Nitrate concentrations in Lake Superior increased fivefold between 1900 and 1980, and have remained nearly constant since that time. Such rapid changes in concentration in a lake with a long hydraulic residence time (~ 190 years) are surprising. We developed a model to better understand the causes of the historical changes and to predict future changes in nitrate concentrations. Historical loadings were reconstructed based on average national NO_x emissions estimates, recent (past ~ 30 years) atmospheric N deposition data, recent tributary concentration data, and basin-wide runoff estimates. Increases in atmospheric N deposition alone were insufficient to have resulted in the observed trends. However, model runs combining increased atmospheric deposition with increased tributary N loading and/or decreased burial + denitrification mid-century reproduced the observed accumulation of N. Because internal N fluxes are an order of magnitude greater than external fluxes, relatively small changes in the lake's internal N cycle may produce relatively large changes in total N concentrations. Land-use changes in the watershed, particularly increases in logging activity, may have altered riverine N inputs. Regardless of the historical mechanisms leading to the rise in nitrate concentrations, it appears as though the system is currently at or is approaching peak N content.

Introduction

Nitrate concentrations in Lake Superior increased approximately fivefold over the past century, resulting in a severe stoichiometric imbalance in the lake (Sterner et al., 2007). The upward trend in nitrate concentrations was first documented by Weiler (1978), and was examined in more detail by Bennett (1986) and more recently by (Sterner et al., 2007). Atmospheric emissions of NO_x increased tenfold over the same period (U.S.EPA, 2000); atmospheric nitrate deposition was previously thought to fully explain the rise in lake nitrate concentrations (Bennett, 1986). A stable nitrogen isotope study revealed very low δ¹⁵N-NO₃ values, consistent with the hypothesis that atmospheric N inputs are directly responsible for rising nitrate concentration in the lake (Ostrom et al., 1998). Recent studies, however, have questioned whether incomplete biological assimilation of atmospherically-deposited N can account for the observed rise in nitrate concentrations (Sterner et al., 2007, Finlay et al., 2007). Stable oxygen isotope ratios of in-lake nitrate (δ¹⁸O-NO₃⁻) indicate that the majority of nitrate in the lake has undergone in-situ oxidation (Finlay et al., 2007), suggesting that nitrogen inputs to the lake are assimilated quickly.

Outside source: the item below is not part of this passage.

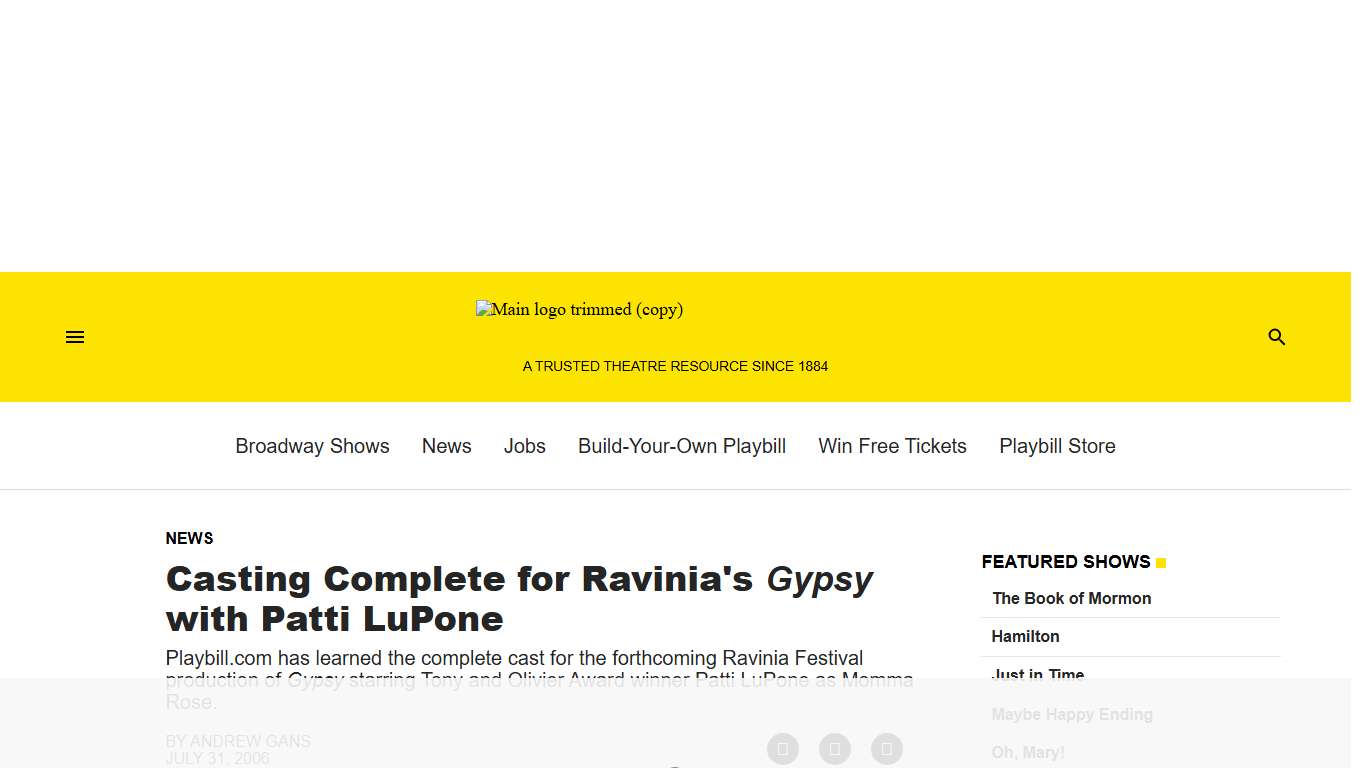The height and width of the screenshot is (768, 1366).
Task: Open Broadway Shows from the navigation
Action: 312,446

Studies of nutrient uptake and primary productivity confirm that nitrogen cycles through the biological pool in Lake Superior much more quickly than it is added to or removed from the system. In-situ measurements of ammonium and nitrate uptake suggest that uptake of both inorganic forms of nitrogen exceeds inputs to the lake on an annual scale (Kumar et al., 2008). Recent estimates of primary production (Urban et al., 2005) also indicate that annual biological uptake of nitrogen exceeds the annual supply to the lake, as do measurements of seasonal nitrate drawdown in the water column (Urban, 2009).

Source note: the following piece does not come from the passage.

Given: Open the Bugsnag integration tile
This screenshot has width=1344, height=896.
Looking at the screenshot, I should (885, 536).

Rates of nitrification and denitrification are less well known. Because Lake Superior is an ultraoligotrophic system, the flux of labile organic matter to the sediments is low, and the majority of sediment metabolism in the lake is oxic (Kumar et al., 2008, Carlton et al., 1989). Nitrification in and subsequent nitrate efflux from lake sediments has been observed (Carlton et al., 1989, Heinen & McManus, 2004), whereas the few published measurements of denitrification indicate that it is a minor process (Carlton et al., 1989). Sediment burial of nitrogen has not been well quantified.

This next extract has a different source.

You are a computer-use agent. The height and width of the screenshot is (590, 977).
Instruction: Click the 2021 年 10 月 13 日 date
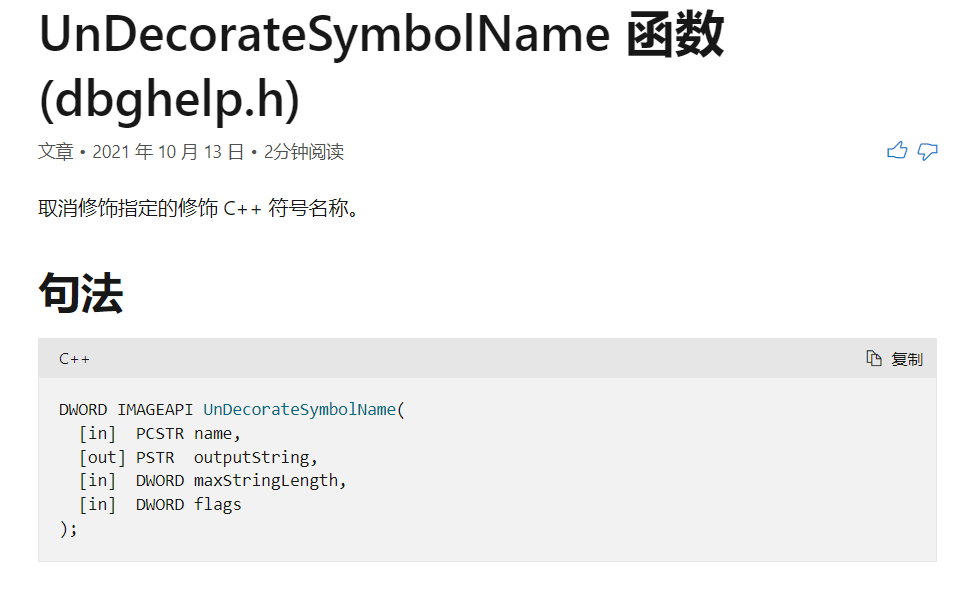[x=168, y=152]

Many questions surrounding the historical increase in nitrate concentrations in Lake Superior remain unanswered. It is unclear whether the lake is already responding to reductions in NO_x emissions to the atmosphere or how quickly such a response will occur. Little is known about the effect historical changes in the watershed may have had on terrigenous N inputs to the lake, or if biological cycling of nitrogen in the lake has varied over time. Chapra et al. (2009) employed a mass-balance model to perform an inverse analysis of chloride loading to the Great Lakes; in this paper, we take a similar approach to reconstructing historical N loading and losses in Lake Superior. Dependence on scarce data produces a high level of uncertainty when performing this type of inverse calculation, particularly when dealing with nonconservative substances such as nutrients (Chapra et al., 2009). We model total nitrogen rather than individual species to minimize the number of assumptions made about transformation processes internal to the lake. The model is used to refine our understanding of historical nitrogen sources and sinks and current rates of in-lake nitrogen cycling processes. We then explore several input/ouput conditions that may have produced the observed historical record of nitrate in the lake. Finally, we forecast nitrogen concentrations in Lake Superior over the next century.